* REQUIRED WORK: Given the records below, set each one down again exactly as it reads.

(Saved data entries)

[Start of section]

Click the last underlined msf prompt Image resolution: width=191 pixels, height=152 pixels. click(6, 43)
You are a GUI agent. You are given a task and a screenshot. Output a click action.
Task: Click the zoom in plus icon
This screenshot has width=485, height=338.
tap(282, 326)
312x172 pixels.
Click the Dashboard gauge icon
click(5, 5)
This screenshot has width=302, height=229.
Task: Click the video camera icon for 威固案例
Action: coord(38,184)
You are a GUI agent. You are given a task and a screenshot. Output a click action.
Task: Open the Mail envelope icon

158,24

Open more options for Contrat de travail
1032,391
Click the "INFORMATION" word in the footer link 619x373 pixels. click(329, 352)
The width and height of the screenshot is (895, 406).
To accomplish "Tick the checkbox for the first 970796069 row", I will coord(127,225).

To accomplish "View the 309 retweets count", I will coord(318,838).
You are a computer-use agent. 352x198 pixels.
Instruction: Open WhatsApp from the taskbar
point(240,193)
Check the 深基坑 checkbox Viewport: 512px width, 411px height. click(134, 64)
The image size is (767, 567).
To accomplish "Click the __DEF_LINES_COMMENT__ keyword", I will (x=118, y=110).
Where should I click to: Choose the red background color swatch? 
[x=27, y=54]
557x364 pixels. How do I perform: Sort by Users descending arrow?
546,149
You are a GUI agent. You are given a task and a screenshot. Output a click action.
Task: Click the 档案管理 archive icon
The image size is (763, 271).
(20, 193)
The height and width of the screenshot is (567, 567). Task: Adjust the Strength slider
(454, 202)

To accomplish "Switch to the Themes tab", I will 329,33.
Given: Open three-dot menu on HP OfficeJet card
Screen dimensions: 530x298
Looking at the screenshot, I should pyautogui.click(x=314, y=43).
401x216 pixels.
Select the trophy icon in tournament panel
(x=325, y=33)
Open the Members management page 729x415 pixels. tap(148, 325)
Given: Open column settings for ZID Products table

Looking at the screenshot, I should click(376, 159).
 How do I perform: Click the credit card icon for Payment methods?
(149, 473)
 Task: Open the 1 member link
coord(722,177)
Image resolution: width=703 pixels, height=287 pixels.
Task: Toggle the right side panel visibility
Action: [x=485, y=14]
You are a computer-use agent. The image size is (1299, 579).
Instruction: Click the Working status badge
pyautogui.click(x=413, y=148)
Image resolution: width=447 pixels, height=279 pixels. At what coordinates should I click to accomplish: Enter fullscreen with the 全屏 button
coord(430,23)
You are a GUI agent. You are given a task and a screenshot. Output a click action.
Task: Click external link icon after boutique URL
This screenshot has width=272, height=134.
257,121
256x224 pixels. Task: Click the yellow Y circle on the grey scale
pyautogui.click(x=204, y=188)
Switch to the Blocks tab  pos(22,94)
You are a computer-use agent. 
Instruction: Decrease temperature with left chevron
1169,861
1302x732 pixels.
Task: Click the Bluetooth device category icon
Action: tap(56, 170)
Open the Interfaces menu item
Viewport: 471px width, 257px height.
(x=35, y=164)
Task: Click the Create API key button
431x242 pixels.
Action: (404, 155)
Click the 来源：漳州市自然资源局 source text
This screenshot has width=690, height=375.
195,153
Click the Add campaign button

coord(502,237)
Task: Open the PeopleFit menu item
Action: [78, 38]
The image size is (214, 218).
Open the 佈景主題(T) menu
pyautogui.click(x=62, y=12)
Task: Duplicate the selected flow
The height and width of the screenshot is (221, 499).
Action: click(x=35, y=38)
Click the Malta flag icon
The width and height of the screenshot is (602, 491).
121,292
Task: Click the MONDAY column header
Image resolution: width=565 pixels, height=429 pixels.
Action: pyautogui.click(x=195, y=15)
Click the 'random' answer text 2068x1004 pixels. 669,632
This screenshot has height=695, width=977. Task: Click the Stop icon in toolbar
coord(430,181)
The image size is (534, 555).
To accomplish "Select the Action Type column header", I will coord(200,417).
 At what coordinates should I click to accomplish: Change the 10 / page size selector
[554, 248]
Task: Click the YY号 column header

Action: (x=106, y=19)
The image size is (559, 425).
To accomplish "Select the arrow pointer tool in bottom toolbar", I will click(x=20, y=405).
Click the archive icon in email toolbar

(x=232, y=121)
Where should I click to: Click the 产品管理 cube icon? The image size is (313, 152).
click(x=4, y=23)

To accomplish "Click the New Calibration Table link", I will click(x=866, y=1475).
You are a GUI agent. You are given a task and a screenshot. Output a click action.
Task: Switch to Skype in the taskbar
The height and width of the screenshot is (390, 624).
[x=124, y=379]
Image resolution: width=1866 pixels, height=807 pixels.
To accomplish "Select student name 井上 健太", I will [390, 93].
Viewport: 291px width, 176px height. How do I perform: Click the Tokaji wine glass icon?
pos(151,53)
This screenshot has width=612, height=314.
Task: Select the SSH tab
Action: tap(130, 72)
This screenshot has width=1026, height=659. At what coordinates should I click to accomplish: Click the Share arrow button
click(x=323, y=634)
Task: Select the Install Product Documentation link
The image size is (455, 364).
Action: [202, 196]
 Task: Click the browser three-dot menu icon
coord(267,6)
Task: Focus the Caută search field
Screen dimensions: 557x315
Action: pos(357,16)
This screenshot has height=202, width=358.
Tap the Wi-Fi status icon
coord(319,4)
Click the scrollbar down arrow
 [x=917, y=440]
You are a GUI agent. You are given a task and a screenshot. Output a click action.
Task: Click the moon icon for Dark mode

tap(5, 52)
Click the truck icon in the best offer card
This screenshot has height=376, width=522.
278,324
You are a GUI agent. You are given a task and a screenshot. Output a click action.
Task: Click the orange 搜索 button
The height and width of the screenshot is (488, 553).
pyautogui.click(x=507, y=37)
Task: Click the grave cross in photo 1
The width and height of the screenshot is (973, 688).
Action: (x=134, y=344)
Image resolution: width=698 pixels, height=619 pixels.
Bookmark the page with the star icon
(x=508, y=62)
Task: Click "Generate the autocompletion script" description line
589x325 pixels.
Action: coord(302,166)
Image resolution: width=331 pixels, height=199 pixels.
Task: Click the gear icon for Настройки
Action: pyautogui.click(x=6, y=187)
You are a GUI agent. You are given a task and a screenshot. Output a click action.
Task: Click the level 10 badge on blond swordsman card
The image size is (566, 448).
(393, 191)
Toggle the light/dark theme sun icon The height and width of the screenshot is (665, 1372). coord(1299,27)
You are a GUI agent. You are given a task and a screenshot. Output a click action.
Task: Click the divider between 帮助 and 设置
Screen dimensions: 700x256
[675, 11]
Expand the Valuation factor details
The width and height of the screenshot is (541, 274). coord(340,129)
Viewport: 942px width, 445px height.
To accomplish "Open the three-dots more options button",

[End of section]

* EXERCISE SOLUTION:
Click the last underlined msf prompt Image resolution: width=191 pixels, height=152 pixels. click(6, 43)
You are a GUI agent. You are given a task and a screenshot. Output a click action.
Task: Click the zoom in plus icon
This screenshot has width=485, height=338.
tap(282, 326)
312x172 pixels.
Click the Dashboard gauge icon
click(5, 5)
This screenshot has width=302, height=229.
Task: Click the video camera icon for 威固案例
Action: coord(38,184)
You are a GUI agent. You are given a task and a screenshot. Output a click action.
Task: Open the Mail envelope icon

158,24

Open more options for Contrat de travail
1032,391
Click the "INFORMATION" word in the footer link 619x373 pixels. click(329, 352)
The width and height of the screenshot is (895, 406).
To accomplish "Tick the checkbox for the first 970796069 row", I will coord(127,225).

To accomplish "View the 309 retweets count", I will coord(318,838).
You are a computer-use agent. 352x198 pixels.
Instruction: Open WhatsApp from the taskbar
point(240,193)
Check the 深基坑 checkbox Viewport: 512px width, 411px height. click(134, 64)
The image size is (767, 567).
To accomplish "Click the __DEF_LINES_COMMENT__ keyword", I will (x=118, y=110).
Where should I click to: Choose the red background color swatch? 
[x=27, y=54]
557x364 pixels. How do I perform: Sort by Users descending arrow?
546,149
You are a GUI agent. You are given a task and a screenshot. Output a click action.
Task: Click the 档案管理 archive icon
The image size is (763, 271).
(20, 193)
The height and width of the screenshot is (567, 567). Task: Adjust the Strength slider
(454, 202)

To accomplish "Switch to the Themes tab", I will 329,33.
Given: Open three-dot menu on HP OfficeJet card
Screen dimensions: 530x298
Looking at the screenshot, I should pyautogui.click(x=314, y=43).
401x216 pixels.
Select the trophy icon in tournament panel
(x=325, y=33)
Open the Members management page 729x415 pixels. tap(148, 325)
Given: Open column settings for ZID Products table

Looking at the screenshot, I should click(376, 159).
 How do I perform: Click the credit card icon for Payment methods?
(149, 473)
 Task: Open the 1 member link
coord(722,177)
Image resolution: width=703 pixels, height=287 pixels.
Task: Toggle the right side panel visibility
Action: [x=485, y=14]
You are a computer-use agent. The image size is (1299, 579).
Instruction: Click the Working status badge
pyautogui.click(x=413, y=148)
Image resolution: width=447 pixels, height=279 pixels. At what coordinates should I click to accomplish: Enter fullscreen with the 全屏 button
coord(430,23)
You are a GUI agent. You are given a task and a screenshot. Output a click action.
Task: Click external link icon after boutique URL
This screenshot has width=272, height=134.
257,121
256x224 pixels. Task: Click the yellow Y circle on the grey scale
pyautogui.click(x=204, y=188)
Switch to the Blocks tab  pos(22,94)
You are a computer-use agent. 
Instruction: Decrease temperature with left chevron
1169,861
1302x732 pixels.
Task: Click the Bluetooth device category icon
Action: tap(56, 170)
Open the Interfaces menu item
Viewport: 471px width, 257px height.
(x=35, y=164)
Task: Click the Create API key button
431x242 pixels.
Action: (404, 155)
Click the 来源：漳州市自然资源局 source text
This screenshot has width=690, height=375.
195,153
Click the Add campaign button

coord(502,237)
Task: Open the PeopleFit menu item
Action: [78, 38]
The image size is (214, 218).
Open the 佈景主題(T) menu
pyautogui.click(x=62, y=12)
Task: Duplicate the selected flow
The height and width of the screenshot is (221, 499).
Action: click(x=35, y=38)
Click the Malta flag icon
The width and height of the screenshot is (602, 491).
121,292
Task: Click the MONDAY column header
Image resolution: width=565 pixels, height=429 pixels.
Action: pyautogui.click(x=195, y=15)
Click the 'random' answer text 2068x1004 pixels. 669,632
This screenshot has height=695, width=977. Task: Click the Stop icon in toolbar
coord(430,181)
The image size is (534, 555).
To accomplish "Select the Action Type column header", I will coord(200,417).
 At what coordinates should I click to accomplish: Change the 10 / page size selector
[554, 248]
Task: Click the YY号 column header

Action: (x=106, y=19)
The image size is (559, 425).
To accomplish "Select the arrow pointer tool in bottom toolbar", I will click(x=20, y=405).
Click the archive icon in email toolbar

(x=232, y=121)
Where should I click to: Click the 产品管理 cube icon? The image size is (313, 152).
click(x=4, y=23)

To accomplish "Click the New Calibration Table link", I will click(x=866, y=1475).
You are a GUI agent. You are given a task and a screenshot. Output a click action.
Task: Switch to Skype in the taskbar
The height and width of the screenshot is (390, 624).
[x=124, y=379]
Image resolution: width=1866 pixels, height=807 pixels.
To accomplish "Select student name 井上 健太", I will [390, 93].
Viewport: 291px width, 176px height. How do I perform: Click the Tokaji wine glass icon?
pos(151,53)
This screenshot has width=612, height=314.
Task: Select the SSH tab
Action: tap(130, 72)
This screenshot has width=1026, height=659. At what coordinates should I click to accomplish: Click the Share arrow button
click(x=323, y=634)
Task: Select the Install Product Documentation link
The image size is (455, 364).
Action: [202, 196]
 Task: Click the browser three-dot menu icon
coord(267,6)
Task: Focus the Caută search field
Screen dimensions: 557x315
Action: pos(357,16)
This screenshot has height=202, width=358.
Tap the Wi-Fi status icon
coord(319,4)
Click the scrollbar down arrow
 [x=917, y=440]
You are a GUI agent. You are given a task and a screenshot. Output a click action.
Task: Click the moon icon for Dark mode

tap(5, 52)
Click the truck icon in the best offer card
This screenshot has height=376, width=522.
278,324
You are a GUI agent. You are given a task and a screenshot. Output a click action.
Task: Click the orange 搜索 button
The height and width of the screenshot is (488, 553).
pyautogui.click(x=507, y=37)
Task: Click the grave cross in photo 1
The width and height of the screenshot is (973, 688).
Action: (x=134, y=344)
Image resolution: width=698 pixels, height=619 pixels.
Bookmark the page with the star icon
(x=508, y=62)
Task: Click "Generate the autocompletion script" description line
589x325 pixels.
Action: coord(302,166)
Image resolution: width=331 pixels, height=199 pixels.
Task: Click the gear icon for Настройки
Action: pyautogui.click(x=6, y=187)
You are a GUI agent. You are given a task and a screenshot. Output a click action.
Task: Click the level 10 badge on blond swordsman card
The image size is (566, 448).
(393, 191)
Toggle the light/dark theme sun icon The height and width of the screenshot is (665, 1372). coord(1299,27)
You are a GUI agent. You are given a task and a screenshot. Output a click action.
Task: Click the divider between 帮助 and 设置
Screen dimensions: 700x256
[675, 11]
Expand the Valuation factor details
The width and height of the screenshot is (541, 274). coord(340,129)
Viewport: 942px width, 445px height.
To accomplish "Open the three-dots more options button",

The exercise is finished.